● Data in this exercise
┌────────

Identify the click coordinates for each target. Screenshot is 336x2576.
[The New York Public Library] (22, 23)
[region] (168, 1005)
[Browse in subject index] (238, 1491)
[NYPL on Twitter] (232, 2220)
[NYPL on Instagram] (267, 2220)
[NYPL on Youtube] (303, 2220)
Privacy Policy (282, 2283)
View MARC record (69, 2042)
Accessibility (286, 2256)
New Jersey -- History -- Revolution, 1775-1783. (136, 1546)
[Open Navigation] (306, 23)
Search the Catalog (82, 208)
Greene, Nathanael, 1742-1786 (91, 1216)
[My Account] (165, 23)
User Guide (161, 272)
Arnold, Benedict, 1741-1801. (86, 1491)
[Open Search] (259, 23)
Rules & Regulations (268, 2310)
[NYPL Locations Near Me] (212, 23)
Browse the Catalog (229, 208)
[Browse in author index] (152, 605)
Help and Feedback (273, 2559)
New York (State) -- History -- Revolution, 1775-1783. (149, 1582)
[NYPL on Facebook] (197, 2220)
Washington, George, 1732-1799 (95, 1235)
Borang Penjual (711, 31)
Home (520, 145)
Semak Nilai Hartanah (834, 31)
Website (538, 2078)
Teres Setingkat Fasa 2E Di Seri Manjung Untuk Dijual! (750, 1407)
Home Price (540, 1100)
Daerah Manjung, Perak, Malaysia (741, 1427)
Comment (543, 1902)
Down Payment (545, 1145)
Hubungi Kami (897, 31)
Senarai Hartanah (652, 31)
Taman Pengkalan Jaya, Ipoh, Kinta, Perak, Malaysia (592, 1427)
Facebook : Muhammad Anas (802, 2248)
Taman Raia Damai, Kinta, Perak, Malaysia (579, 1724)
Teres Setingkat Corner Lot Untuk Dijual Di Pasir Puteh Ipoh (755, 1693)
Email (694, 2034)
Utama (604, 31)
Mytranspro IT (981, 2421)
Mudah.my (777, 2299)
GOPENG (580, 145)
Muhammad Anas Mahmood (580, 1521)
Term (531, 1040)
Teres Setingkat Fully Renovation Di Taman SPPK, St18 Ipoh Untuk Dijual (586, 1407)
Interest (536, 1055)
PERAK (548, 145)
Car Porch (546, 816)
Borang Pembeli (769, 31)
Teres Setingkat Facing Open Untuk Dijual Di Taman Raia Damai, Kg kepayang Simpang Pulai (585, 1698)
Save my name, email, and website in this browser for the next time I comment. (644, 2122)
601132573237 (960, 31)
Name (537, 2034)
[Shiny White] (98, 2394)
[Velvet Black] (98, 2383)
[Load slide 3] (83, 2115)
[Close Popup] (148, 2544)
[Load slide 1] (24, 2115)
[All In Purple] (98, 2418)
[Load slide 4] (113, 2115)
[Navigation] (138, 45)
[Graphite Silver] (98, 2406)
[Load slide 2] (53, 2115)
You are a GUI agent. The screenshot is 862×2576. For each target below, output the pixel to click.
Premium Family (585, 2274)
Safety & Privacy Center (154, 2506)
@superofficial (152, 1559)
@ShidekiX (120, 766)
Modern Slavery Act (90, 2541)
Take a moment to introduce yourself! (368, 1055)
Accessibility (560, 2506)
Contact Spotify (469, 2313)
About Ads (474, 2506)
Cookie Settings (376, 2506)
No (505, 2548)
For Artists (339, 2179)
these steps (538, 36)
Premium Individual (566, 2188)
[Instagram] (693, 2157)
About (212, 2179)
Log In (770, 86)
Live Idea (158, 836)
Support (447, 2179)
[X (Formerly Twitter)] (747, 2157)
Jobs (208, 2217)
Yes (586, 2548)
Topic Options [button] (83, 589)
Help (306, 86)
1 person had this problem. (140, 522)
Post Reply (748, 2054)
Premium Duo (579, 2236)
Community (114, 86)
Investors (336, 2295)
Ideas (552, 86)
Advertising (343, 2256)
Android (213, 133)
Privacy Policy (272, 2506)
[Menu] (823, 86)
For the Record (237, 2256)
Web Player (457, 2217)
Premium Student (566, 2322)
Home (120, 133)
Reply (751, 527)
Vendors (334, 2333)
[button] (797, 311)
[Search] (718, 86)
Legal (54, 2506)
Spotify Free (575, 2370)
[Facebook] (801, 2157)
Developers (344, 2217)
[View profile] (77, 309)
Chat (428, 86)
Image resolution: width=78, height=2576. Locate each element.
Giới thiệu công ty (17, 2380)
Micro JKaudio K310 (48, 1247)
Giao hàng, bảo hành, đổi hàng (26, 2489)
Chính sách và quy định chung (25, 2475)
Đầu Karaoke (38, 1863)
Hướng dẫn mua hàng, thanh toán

└────────

● Your goal
Give each entry again, spelled exactly as shown.

● Output below
Identify the click coordinates for each target. Screenshot is 336x2576.
[The New York Public Library] (22, 23)
[region] (168, 1005)
[Browse in subject index] (238, 1491)
[NYPL on Twitter] (232, 2220)
[NYPL on Instagram] (267, 2220)
[NYPL on Youtube] (303, 2220)
Privacy Policy (282, 2283)
View MARC record (69, 2042)
Accessibility (286, 2256)
New Jersey -- History -- Revolution, 1775-1783. (136, 1546)
[Open Navigation] (306, 23)
Search the Catalog (82, 208)
Greene, Nathanael, 1742-1786 (91, 1216)
[My Account] (165, 23)
User Guide (161, 272)
Arnold, Benedict, 1741-1801. (86, 1491)
[Open Search] (259, 23)
Rules & Regulations (268, 2310)
[NYPL Locations Near Me] (212, 23)
Browse the Catalog (229, 208)
[Browse in author index] (152, 605)
Help and Feedback (273, 2559)
New York (State) -- History -- Revolution, 1775-1783. (149, 1582)
[NYPL on Facebook] (197, 2220)
Washington, George, 1732-1799 (95, 1235)
Borang Penjual (711, 31)
Home (520, 145)
Semak Nilai Hartanah (834, 31)
Website (538, 2078)
Teres Setingkat Fasa 2E Di Seri Manjung Untuk Dijual! (750, 1407)
Home Price (540, 1100)
Daerah Manjung, Perak, Malaysia (741, 1427)
Comment (543, 1902)
Down Payment (545, 1145)
Hubungi Kami (897, 31)
Senarai Hartanah (652, 31)
Taman Pengkalan Jaya, Ipoh, Kinta, Perak, Malaysia (592, 1427)
Facebook : Muhammad Anas (802, 2248)
Taman Raia Damai, Kinta, Perak, Malaysia (579, 1724)
Teres Setingkat Corner Lot Untuk Dijual Di Pasir Puteh Ipoh (755, 1693)
Email (694, 2034)
Utama (604, 31)
Mytranspro IT (981, 2421)
Mudah.my (777, 2299)
GOPENG (580, 145)
Muhammad Anas Mahmood (580, 1521)
Term (531, 1040)
Teres Setingkat Fully Renovation Di Taman SPPK, St18 Ipoh Untuk Dijual (586, 1407)
Interest (536, 1055)
PERAK (548, 145)
Car Porch (546, 816)
Borang Pembeli (769, 31)
Teres Setingkat Facing Open Untuk Dijual Di Taman Raia Damai, Kg kepayang Simpang Pulai (585, 1698)
Save my name, email, and website in this browser for the next time I comment. (644, 2122)
601132573237 (960, 31)
Name (537, 2034)
[Shiny White] (98, 2394)
[Velvet Black] (98, 2383)
[Load slide 3] (83, 2115)
[Close Popup] (148, 2544)
[Load slide 1] (24, 2115)
[All In Purple] (98, 2418)
[Load slide 4] (113, 2115)
[Navigation] (138, 45)
[Graphite Silver] (98, 2406)
[Load slide 2] (53, 2115)
You are a GUI agent. The screenshot is 862×2576. For each target below, output the pixel to click.
Premium Family (585, 2274)
Safety & Privacy Center (154, 2506)
@superofficial (152, 1559)
@ShidekiX (120, 766)
Modern Slavery Act (90, 2541)
Take a moment to introduce yourself! (368, 1055)
Accessibility (560, 2506)
Contact Spotify (469, 2313)
About Ads (474, 2506)
Cookie Settings (376, 2506)
No (505, 2548)
For Artists (339, 2179)
these steps (538, 36)
Premium Individual (566, 2188)
[Instagram] (693, 2157)
About (212, 2179)
Log In (770, 86)
Live Idea (158, 836)
Support (447, 2179)
[X (Formerly Twitter)] (747, 2157)
Jobs (208, 2217)
Yes (586, 2548)
Topic Options [button] (83, 589)
Help (306, 86)
1 person had this problem. (140, 522)
Post Reply (748, 2054)
Premium Duo (579, 2236)
Community (114, 86)
Investors (336, 2295)
Ideas (552, 86)
Advertising (343, 2256)
Android (213, 133)
Privacy Policy (272, 2506)
[Menu] (823, 86)
For the Record (237, 2256)
Web Player (457, 2217)
Premium Student (566, 2322)
Home (120, 133)
Reply (751, 527)
Vendors (334, 2333)
[button] (797, 311)
[Search] (718, 86)
Legal (54, 2506)
Spotify Free (575, 2370)
[Facebook] (801, 2157)
Developers (344, 2217)
[View profile] (77, 309)
Chat (428, 86)
Image resolution: width=78, height=2576. Locate each element.
Giới thiệu công ty (17, 2380)
Micro JKaudio K310 (48, 1247)
Giao hàng, bảo hành, đổi hàng (26, 2489)
Chính sách và quy định chung (25, 2475)
Đầu Karaoke (38, 1863)
Hướng dẫn mua hàng, thanh toán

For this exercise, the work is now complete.